Your goal — A word-for-word transcription of every record is needed.

Input for this task —
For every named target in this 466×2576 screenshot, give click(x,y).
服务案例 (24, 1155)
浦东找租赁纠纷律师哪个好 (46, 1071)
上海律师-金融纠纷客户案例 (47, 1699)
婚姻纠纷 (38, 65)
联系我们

Response to the task —
For every named target in this 466×2576 screenshot, give click(x,y).
服务案例 (24, 1155)
浦东找租赁纠纷律师哪个好 (46, 1071)
上海律师-金融纠纷客户案例 (47, 1699)
婚姻纠纷 (38, 65)
联系我们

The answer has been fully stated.